V - Appel à l'aide : Partie 1 [TW]
Il rugit mon nom.
L'apostrophe m'empoigne. Elle est comme un tenon enfoncé dans une mortaise en ma chair ; mes membres se raidissent. Aucun ne branle, statiques dans la vive douleur imaginaire d'un fémur cassé – non, je fléchirai pas le genou devant lui. Je garde une posture, ni de défense ni d'attaque, dénuée de toute intention décisive. Que faire ?
Il n'est question de rebrousser chemin à ce stade de ma progression, il n'y a d'ailleurs nulle part où aller. Chacun ici présent forme un rempart ôtant tout échappatoire : et le corps des esclaves et les armes des Blancs. « Pô ! Pô ! » et le risque d'être touché vaut autant pour mon compte que pour celui dans la trajectoire de l'insoutenable cracha de ces objets de fer. Mes prochains agissements seront donc impardonnables.
Ma velléité crépite et s'évapore.
Je peine à affronter de plus le vieux du regard. L'écho du souvenir de sa voix féconde en moi des peurs. Elles me démangent jusqu'à l'os, et je ne désire que me soustraire de leur joug qui me statufie. Mais une réclusion soudaine, brutale et intérieure, se rue à la conquête de ma liberté de mouvement. Je défaille dans l'exercice de mon courage en ce moment le plus crucial, et jure honteux d'une telle couardise devant tous. Victime de ma propre félonie, je desserre le poing et baisse les yeux.
Ô comme est si faible l'âme dans le jour ! Elle ne peut jouer de ses atours et mauvais tours. Soupirant après la nuit délivrée d'interdits, ô combien souffre les âmes dans la tentation – comment est-ce péché ? Battre des ailes est si bon. Si bon.
Mais je ne vois que des êtres déplumés ainsi que les résidus de leur volonté. Celle-ci, ils l'ont remise aux mains du maître, et c'est moi, leur semblable dans la violence du fouet, qu'ils osent craindre avant tout. Je renifle leur angoisse dans l'air. Elle est empreinte d'antipathie contre ma présence, mon existence. Le plan du vieux fonctionne à merveille : il réussit à faire de mon nom la bête noire vers qui se dirige mépris et animosité. Ceux que je considère encore comme mes frères, ont-ils perdu confiance ? En moi ? En eux ? Car obéir au maître, c'est à leur dignité qu'ils dérogent au plus
Un appel est lancé.
Une bouche parmi la foule souffle dans une conque de Lambis, je reconnais ce son grave en signe d'un événement important – quel est-il ? Et j'ai entendu son chant, rattrapé par un second puis un troisième, ici et là et là-bas, ne sachant où donner de la tête ; et les trois ont retenti à l'unisson par-delà les distances qui nous séparent. Ce coup de diable... c'est le vieux qui l'orchestre, sûrement exécuté par ses sbires mêlés au troupeau. Cette démonerie ne m'étonne. Et pourtant, mon cœur scande une respiration haletante.
Ils annoncent ma mort.
La tradition ne ment pas.
Il fut auparavant coutume de sonner trois fois pour annoncer le décès de quelqu'un, une pratique abandonnée après la Grande Révolte sur l'Habitation. C'était jusque-là une sorte de punition, l'enlèvement d'une part de nous-même héritée d'ancêtres lointains, habitant l'île bien avant l'arrivée des colons. Mais aujourd'hui, c'est plus que cela : c'est un châtiment !
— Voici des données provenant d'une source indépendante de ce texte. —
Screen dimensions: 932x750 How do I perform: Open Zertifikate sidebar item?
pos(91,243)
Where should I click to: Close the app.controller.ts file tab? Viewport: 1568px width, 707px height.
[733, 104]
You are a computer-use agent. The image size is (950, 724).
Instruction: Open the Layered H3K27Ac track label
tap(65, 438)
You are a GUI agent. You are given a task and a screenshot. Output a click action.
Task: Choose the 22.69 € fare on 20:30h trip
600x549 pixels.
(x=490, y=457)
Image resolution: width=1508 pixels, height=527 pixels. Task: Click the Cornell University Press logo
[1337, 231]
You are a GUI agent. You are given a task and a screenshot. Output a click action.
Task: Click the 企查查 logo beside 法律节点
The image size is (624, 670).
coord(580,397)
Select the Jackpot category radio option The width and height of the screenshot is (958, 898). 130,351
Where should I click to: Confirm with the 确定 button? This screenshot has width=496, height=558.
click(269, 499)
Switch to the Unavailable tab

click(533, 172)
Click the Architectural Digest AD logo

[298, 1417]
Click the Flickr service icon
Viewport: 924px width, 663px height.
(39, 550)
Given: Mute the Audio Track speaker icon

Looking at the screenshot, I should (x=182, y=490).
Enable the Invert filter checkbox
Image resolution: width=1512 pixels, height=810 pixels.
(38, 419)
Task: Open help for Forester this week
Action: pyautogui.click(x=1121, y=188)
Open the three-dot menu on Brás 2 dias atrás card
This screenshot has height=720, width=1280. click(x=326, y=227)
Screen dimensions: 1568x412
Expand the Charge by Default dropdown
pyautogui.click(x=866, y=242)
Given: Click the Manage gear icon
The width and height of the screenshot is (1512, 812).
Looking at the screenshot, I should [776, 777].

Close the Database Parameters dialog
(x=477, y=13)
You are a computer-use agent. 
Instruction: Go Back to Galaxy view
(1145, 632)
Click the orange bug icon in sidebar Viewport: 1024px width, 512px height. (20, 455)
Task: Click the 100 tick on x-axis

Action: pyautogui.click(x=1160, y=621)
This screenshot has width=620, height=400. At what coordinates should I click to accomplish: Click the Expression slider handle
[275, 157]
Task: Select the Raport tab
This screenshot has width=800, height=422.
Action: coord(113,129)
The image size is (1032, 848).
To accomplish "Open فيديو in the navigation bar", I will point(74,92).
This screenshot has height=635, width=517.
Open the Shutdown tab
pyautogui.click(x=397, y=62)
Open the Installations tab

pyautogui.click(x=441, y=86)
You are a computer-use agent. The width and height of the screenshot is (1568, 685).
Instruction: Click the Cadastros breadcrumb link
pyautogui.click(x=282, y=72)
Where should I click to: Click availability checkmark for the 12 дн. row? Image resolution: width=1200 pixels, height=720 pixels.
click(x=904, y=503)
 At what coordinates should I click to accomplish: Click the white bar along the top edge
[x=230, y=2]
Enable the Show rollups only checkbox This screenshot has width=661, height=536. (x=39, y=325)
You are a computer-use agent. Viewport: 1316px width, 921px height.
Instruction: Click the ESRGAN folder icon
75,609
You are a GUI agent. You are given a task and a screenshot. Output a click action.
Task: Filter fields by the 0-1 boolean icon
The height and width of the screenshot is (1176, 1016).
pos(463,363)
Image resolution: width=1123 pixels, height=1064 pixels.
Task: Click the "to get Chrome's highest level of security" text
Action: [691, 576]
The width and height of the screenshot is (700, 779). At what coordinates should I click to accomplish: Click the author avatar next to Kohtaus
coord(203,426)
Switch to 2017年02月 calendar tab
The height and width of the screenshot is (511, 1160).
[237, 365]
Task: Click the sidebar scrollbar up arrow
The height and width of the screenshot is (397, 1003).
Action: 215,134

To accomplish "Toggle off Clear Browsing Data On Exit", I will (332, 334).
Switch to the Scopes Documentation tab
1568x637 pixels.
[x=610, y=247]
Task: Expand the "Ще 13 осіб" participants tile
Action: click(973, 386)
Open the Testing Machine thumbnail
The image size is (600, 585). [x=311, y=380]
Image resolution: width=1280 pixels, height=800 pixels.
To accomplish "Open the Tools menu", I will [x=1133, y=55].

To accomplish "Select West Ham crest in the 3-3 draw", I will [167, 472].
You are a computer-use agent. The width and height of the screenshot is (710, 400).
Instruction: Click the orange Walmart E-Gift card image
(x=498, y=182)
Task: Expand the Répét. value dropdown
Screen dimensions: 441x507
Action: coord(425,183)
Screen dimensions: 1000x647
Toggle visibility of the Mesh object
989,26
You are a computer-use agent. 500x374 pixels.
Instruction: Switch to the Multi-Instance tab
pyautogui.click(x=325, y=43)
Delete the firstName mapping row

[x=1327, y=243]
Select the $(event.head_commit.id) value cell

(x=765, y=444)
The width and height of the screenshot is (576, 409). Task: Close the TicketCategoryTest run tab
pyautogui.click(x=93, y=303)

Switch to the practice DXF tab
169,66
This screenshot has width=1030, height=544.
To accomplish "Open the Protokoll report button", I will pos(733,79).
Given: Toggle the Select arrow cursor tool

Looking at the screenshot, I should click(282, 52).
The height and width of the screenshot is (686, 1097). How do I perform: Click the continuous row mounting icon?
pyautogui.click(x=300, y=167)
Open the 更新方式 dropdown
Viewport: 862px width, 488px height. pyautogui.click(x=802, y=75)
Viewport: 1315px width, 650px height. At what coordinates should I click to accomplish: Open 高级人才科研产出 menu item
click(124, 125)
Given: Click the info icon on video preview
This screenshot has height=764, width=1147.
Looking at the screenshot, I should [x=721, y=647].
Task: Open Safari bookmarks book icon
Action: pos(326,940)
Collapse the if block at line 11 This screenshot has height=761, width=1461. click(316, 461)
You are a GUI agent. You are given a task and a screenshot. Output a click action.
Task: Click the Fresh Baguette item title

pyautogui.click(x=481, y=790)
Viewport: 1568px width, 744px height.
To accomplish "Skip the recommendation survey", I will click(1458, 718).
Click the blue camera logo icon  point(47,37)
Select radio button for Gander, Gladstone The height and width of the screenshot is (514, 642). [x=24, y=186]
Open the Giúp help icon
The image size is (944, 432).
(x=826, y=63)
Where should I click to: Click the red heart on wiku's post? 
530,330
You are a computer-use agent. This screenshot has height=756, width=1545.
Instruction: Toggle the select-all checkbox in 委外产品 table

Et le processus se répète, et me désempare. Il ne laisse naître aucun espoir : il les avorte. En tout, trois fois. En l'espace d'un bâillement pour une fin imminente, mais s'éternisant à chaque expiration jaillissant de ces conques qui sonnent de toutes parts ; et dans cette invisible décomposition, ma parole me parut fauchée à maintes reprises.
Je ne me suis moi-même entendu dans mes songes, égaré parmi ces gens, par ce son d'une intensité qui me terrasse. Sinistre est son écoute qui m'enterre. Je ne reconnais plus les visages autour de moi, et ne pense qu'à l'esprit derrière cette machination – est-ce une vengeance ?
Avait-il toujours pensé à cet instant, imaginé son déroulement de manière grandiose selon ses désirs les plus fous ? De quoi cet être est-il capable pour les assouvir ?
Les chants cessèrent.
Je ne le remarque que maintenant.
Les conques se sont tues, mais la diversité des regards et leur accent en disent long. Ils me cloue de leur yeux. Je ne les soutiens pas. Je les chasse de mon champ, et me réfugie à la pointe de mes orteils.
Il m'appelle.
Il s'amuse à le faire, conscient de m'avoir enseveli de doutes et de craintes. Cette attitude me rend stérile d'une quelconque oeuvre de rébellion, lui laissant le loisir d'afficher son impérialisme insolent. En vérité, et je le devine, il souhaite que je le conteste, lui et sa domination. Il me cherche pour que je lui donne raison de ses actes à venir. Et par là-même, c'est ainsi qu'il me faut dépasser mon statut d'esclave. Quels choix, quelle impasse ! Je ne peux être soumis et quémander les miettes d'une liberté enlevée. En effet, l'affirmation de sa puissance me dégoûte ! Et pourtant...
Quelle est cette lueur ?
Un halo de lumière l'entoure soudain, béni de je ne sais quels dieux en ce monde. Cette lueur... elle inonde mon esprit de mille feux, le consume. Invisible est-elle, mais elle émane sensiblement à mes sens. Suis-je le seul à la voir flamboyante, tandis le reste s'évanouit dans les ténèbres ? Le vieux ! Je le regarde, et je n'ai jamais encore éprouvé pareil attrait pour sa figure. Ni pour quiconque peut-être – cette lueur n'est pas naturelle, c'est impossible ! Elle m'aveugle. Quelle est-elle ? Wouaï, comme un feu brûlant mes élans ; je sombre dans l'agonie d'un poisson projeté hors de l'eau. Oui, je crois savoir...
D'abord, dans le déni et la répugnance. Puis, entre le renoncement et l'oubli de soi. J'aurai beau ne guère capituler, un fait est inéluctable : cet homme est le détenteur de chacune de nos vies. Je ne l'accepte, mais les autres s'y résolvent, certainement incités par le chant des conques de Lambis. Ils lui remettent leur flamme. Le vieux méprise certes nos valeurs et coutumes, mais il connait leurs influences. Ce malin génie me perd dans sa ruse.
« Te voici enfin, Core ! »
Que dit-il ?
Je l'entendis comme un fond sonore. Et tout à coup, je veux m'approcher de lui. J'enclenche une marche, déambule entre les gens comme un zombie, simulant une errance sans aucun but véritable. À vrai dire, je crois faire du surplace. Mes pieds.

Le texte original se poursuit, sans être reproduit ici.